Na bacia da Foz do Amazonas, área com potencial de reservas estimadas em 10 bilhões de barris recuperáveis, segundo cálculos da EPE (Empresa de Pesquisa Energética), a americana Chevron em parceria com a CNPC, estatal chinesa, arrematou 53,1% das áreas contratadas, enquanto a Petrobras em consórcio com estadunidense a Exxon ficou com apenas 46,9% das áreas arrematadas. A Chevron lidera o total de blocos e áreas arrematadas também na condição de operadora, a empresa estadunidense operará nove dos 19 blocos da Foz do Amazonas e 57,8% das áreas arrematadas. A Petrobras, por sua vez, será operadora de apenas 23,5% das áreas arrematadas na Foz do Amazonas, o equivalente a cinco blocos (o mesmo número da Exxon), mesmo depois de liderar os esforços de atendimento das exigências de licenciamento ambiental na região.

Na Bacia de Santos, apenas petroleiras privadas estrangeiras arremataram áreas leiloadas. Do total de 54 blocos leiloados, 11 foram arrematadas, o que resultou em um bônus de assinatura de R$ 133,4 milhões. A petroleira australiana Karoon arrematou 6 blocos, a inglesa Shell outros 4 blocos e a norueguesa Equinor um bloco.

As petroleiras nacionais se destacaram na aquisição dos três blocos na Bacia de Pelotas (RS) e no único bloco arrematado na Bacia de Parecis, única área terrestre. Na Bacia de Pelotas o predomínio foi do consórcio Petrobras e Petrogal Brasil, que arrematou todos os blocos e pagou um bônus de assinatura de R$ 11,4 milhões. Na Bacia de Parecis, a novata Dillianz arrematou um bloco por R$ 601,8 mil. Não foram adquiridos blocos exploratórios na Bacia Potiguar.

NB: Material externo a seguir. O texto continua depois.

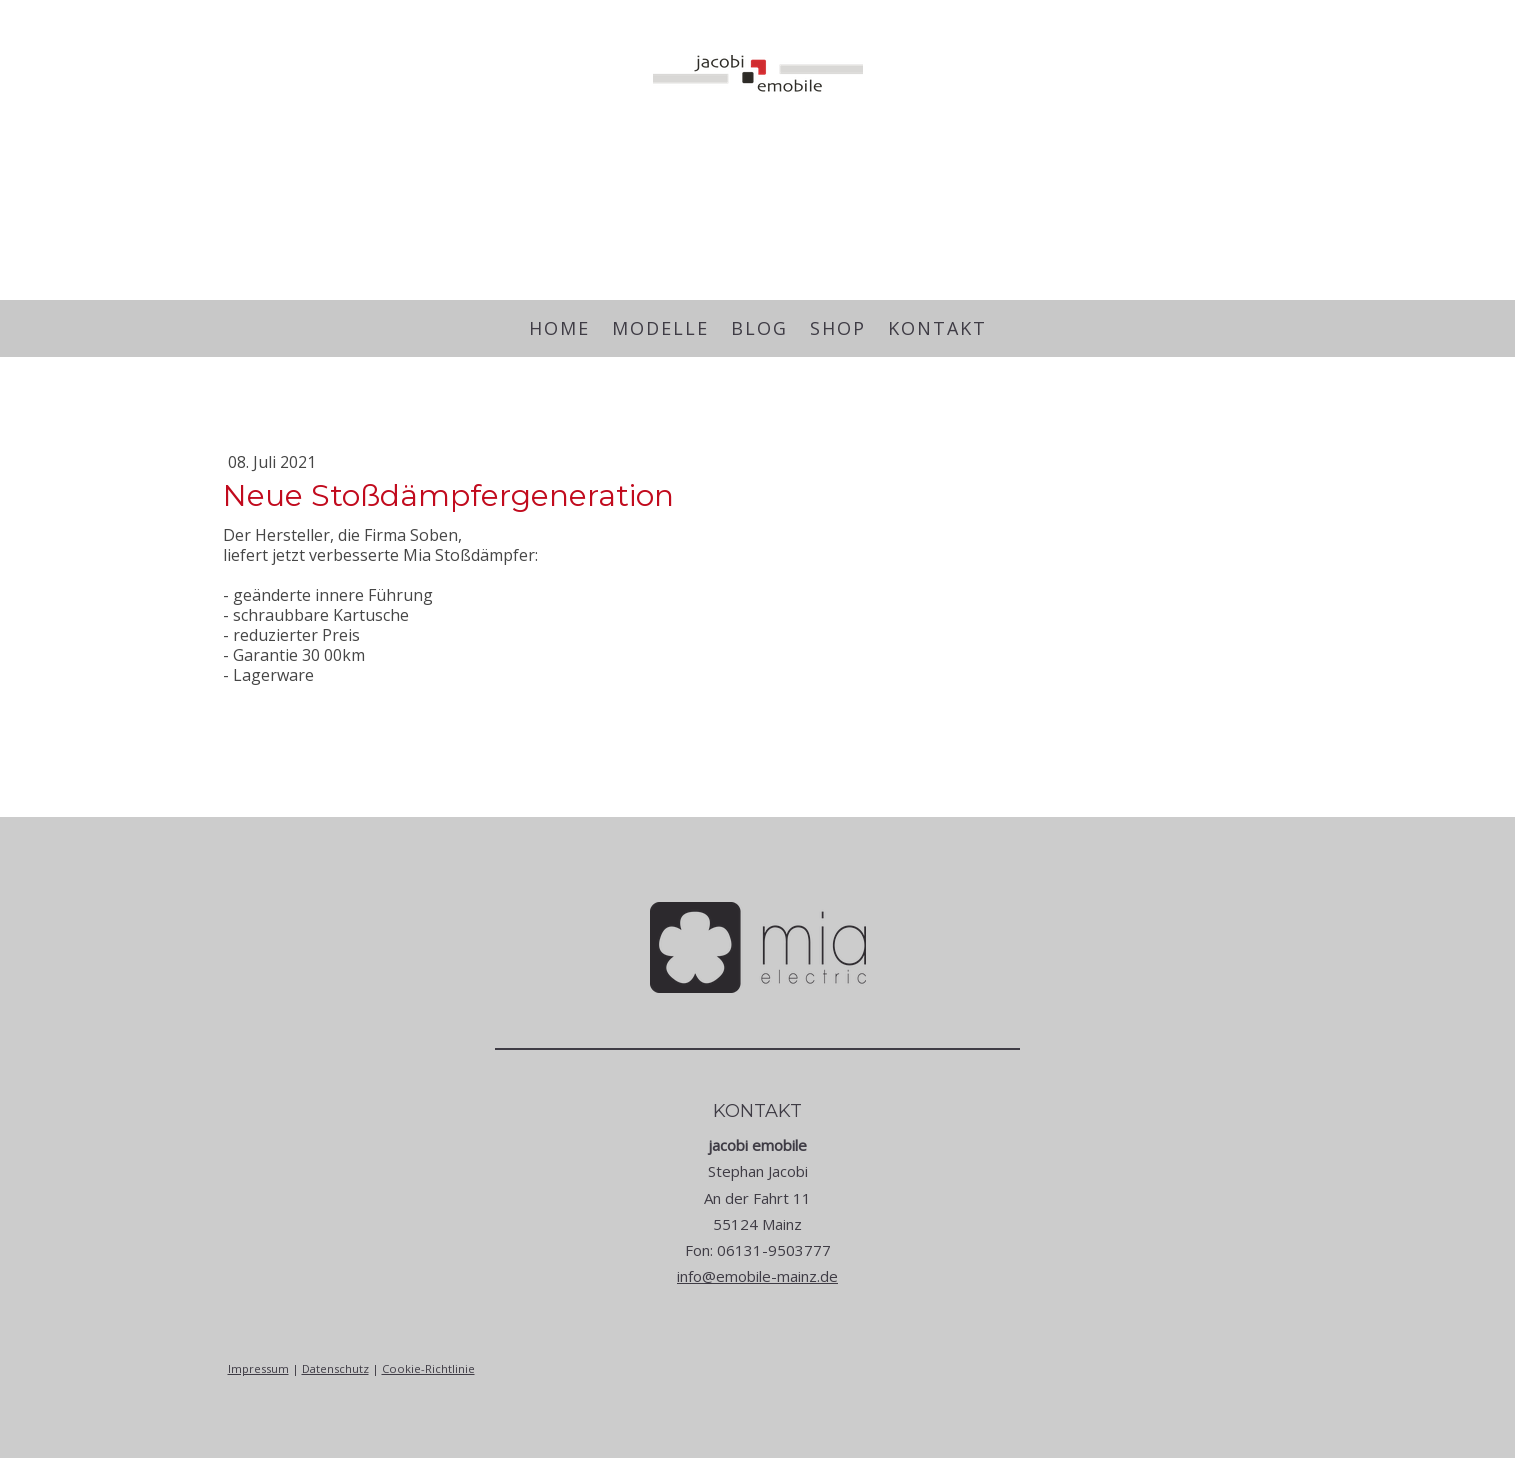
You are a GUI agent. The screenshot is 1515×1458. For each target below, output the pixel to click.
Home (559, 328)
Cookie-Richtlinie (428, 1368)
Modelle (660, 328)
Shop (838, 328)
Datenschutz (335, 1368)
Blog (759, 328)
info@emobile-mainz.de (757, 1276)
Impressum (258, 1368)
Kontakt (937, 328)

O apetite das majors privadas no leilão reforça o caráter estratégico da Foz do Amazonas e da Bacia de Santos tanto para indústria de óleo e gás internacional quanto para segurança energética global. Renunciar à soberania e controle dessas áreas é um erro do Estado brasileiro.

As petroleiras estrangeiras incorreram no risco exploratório mesmo em um contexto global marcado por conflitos geopolíticos, incertezas comerciais, volatilidade dos preços do petróleo no mercado internacional, avanços das novas rotas tecnológicas de baixo carbono e sensibilidade ambiental de parte das áreas leiloadas.

A opção açodada da ANP, MME e do Estado brasileiro em leiloar áreas estratégicas sob o regime de concessão significa perda arrecadatória e controle dos recursos naturais brasileiros no curto prazo, reforça uma agenda de retrocessos regulatórios, fragiliza a Petrobras e, principalmente, é abrir mão da soberania energética nacional e renda do petróleo no longo prazo.

* Este é um artigo de opinião, de responsabilidade do autor, e não reflete a opinião do Brasil 247.